Have I mentioned that Farmer Bill is a stickler for waiting until his apples are perfectly ripe before he picks them?
Here's what we use to help us make that decision -- along with taste tests of course!
What is that bottle...? It looks like...?!? Yes, it's iodine, the kind you might use on cuts or scrapes, or take along camping to purify water. Now think back to your chemistry classes in school & reaction experiments. Iodine reacts with starch and turns black. It reacts with sugar and loses its color. The apples in the center of the picture show white in the center and black outside that. The bottom apple is a Zestar!, the middle apple is a Chestnut Crab, and the top apple (almost all black) is a Ginger Gold. As apples ripen the white center grows.

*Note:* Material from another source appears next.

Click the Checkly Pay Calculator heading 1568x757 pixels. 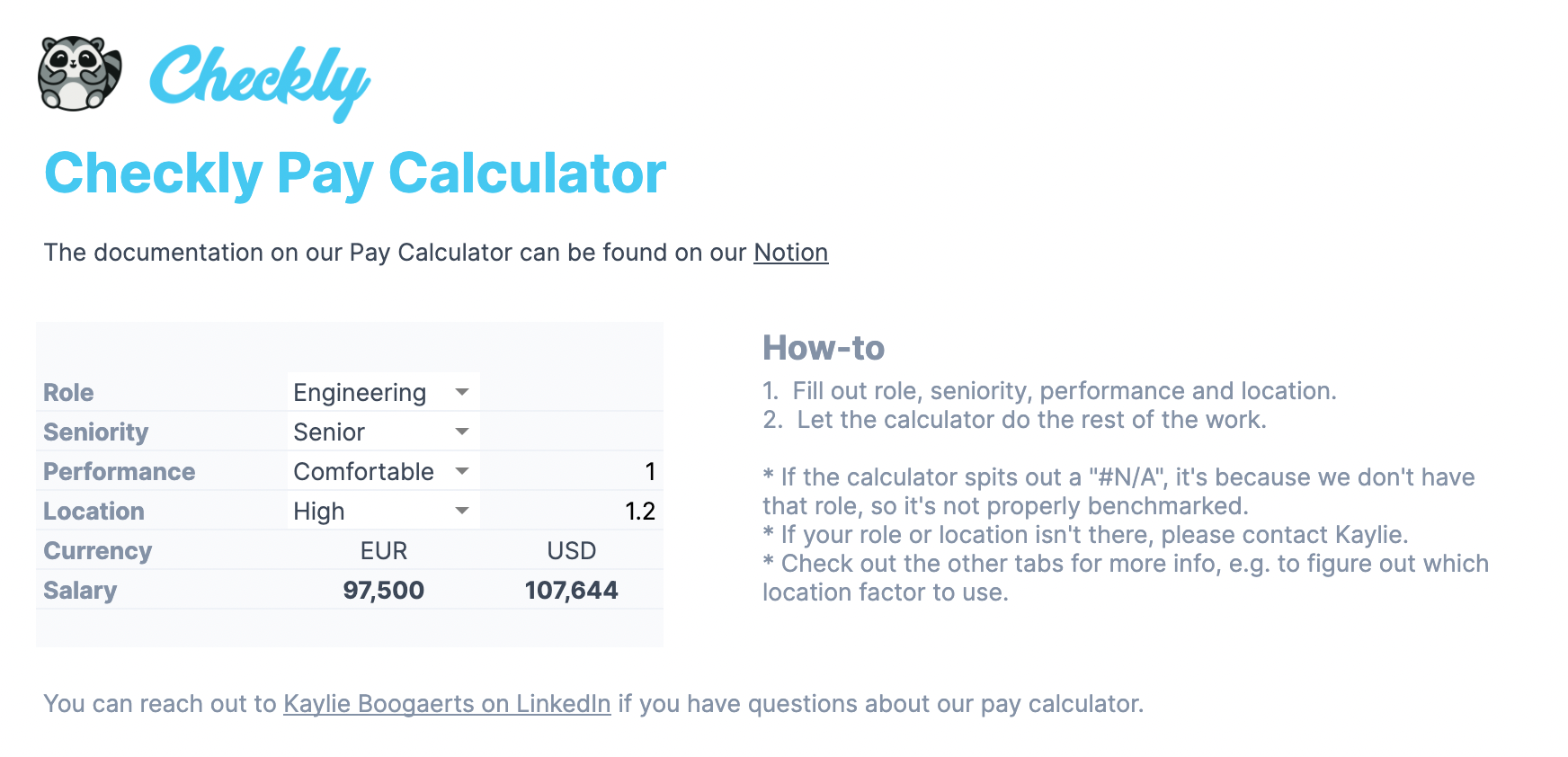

At just slightly more white than is pictured, the apples are perfect for picking. Apples in normal storage will ripen and sweeten. Apples picked too ripe & put into storage will not keep as long. Apples picked too green will ripen & sweeten some, but may not gain the full flavor the grower and consumer would like. Just a few more days now & we'll be in the apple business for this season.
The apparatus in the top left corner is a refractometer. It measures the Brix. Brix is a measurement of the sucrose in a liquid solution (look it up in Wikipedia if you want a more thorough explanation). Because the apples also have fructose and other stuff in the liquid we squeeze from them, the refractometer only gives us an approximate sugar level & really doesn't tell us when the apples are ready. But it's pretty fun to use -- and we got to spend a bunch of money on it -- and it has a cool name.
Of course, the best way to tell when the apples are ready is to taste them. We have been tasting for a couple of weeks now -- and the 'green' taste is almost gone from the 3 earliest varieties. Coming soon to a farmers' market near you: Straight River Farm apples.